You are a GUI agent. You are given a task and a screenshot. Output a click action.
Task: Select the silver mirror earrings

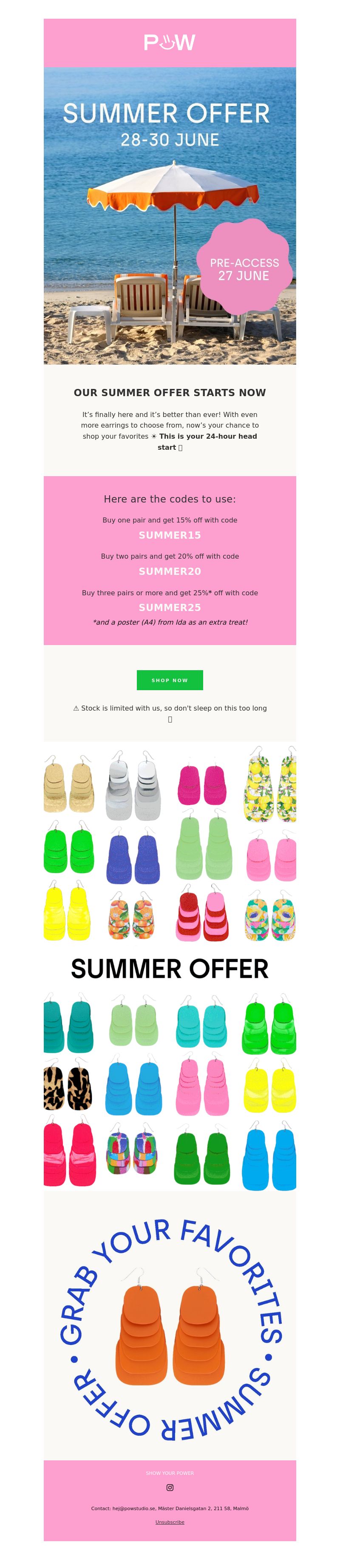(134, 786)
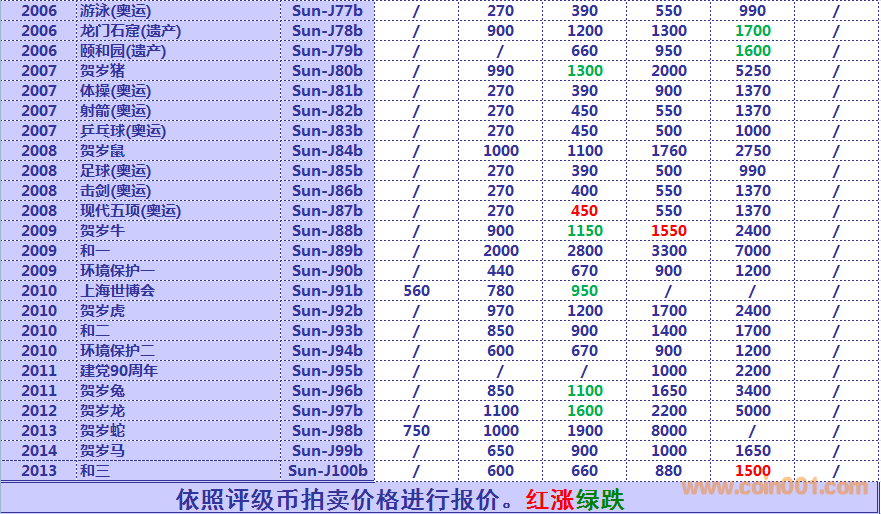The image size is (881, 514).
Task: Select the red 1550 price for 贺岁牛
Action: 668,231
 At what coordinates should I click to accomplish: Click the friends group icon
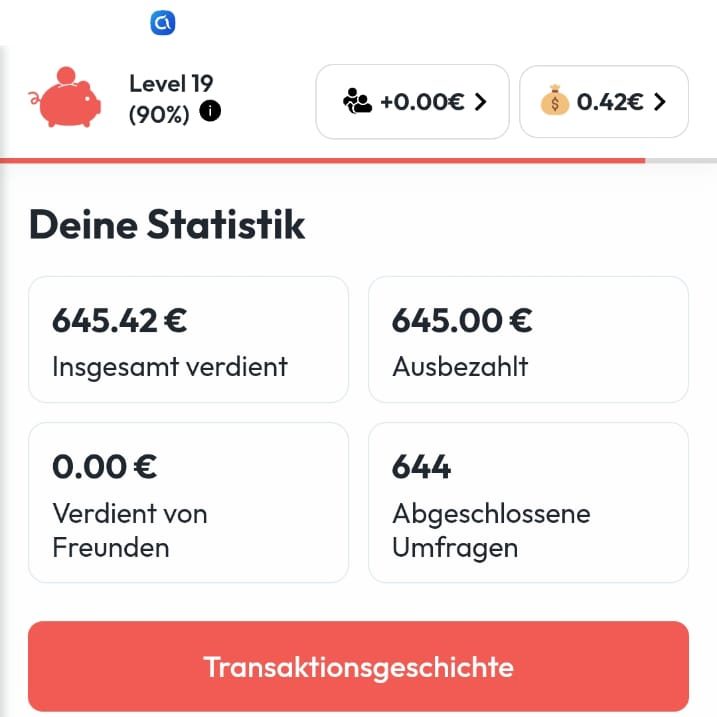click(x=357, y=101)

**Written instruction:** Turn the lines of every record into a Markdown table with the columns "Row" and "Line Text." Put one line in each row, number the rows in order, omit blank lines, and leave out the pictures.

**Solution for this task:**
| Row | Line Text |
|---|---|
| 1 | You are a GUI agent. You are given a task and a screenshot. Output a click action. |
| 2 | Task: Select the silver mirror earrings |
| 3 | (134, 786) |
| 4 | The image size is (881, 514). |
| 5 | Task: Select the red 1550 price for 贺岁牛 |
| 6 | Action: 668,231 |
| 7 |  At what coordinates should I click to accomplish: Click the friends group icon |
| 8 | click(x=357, y=101) |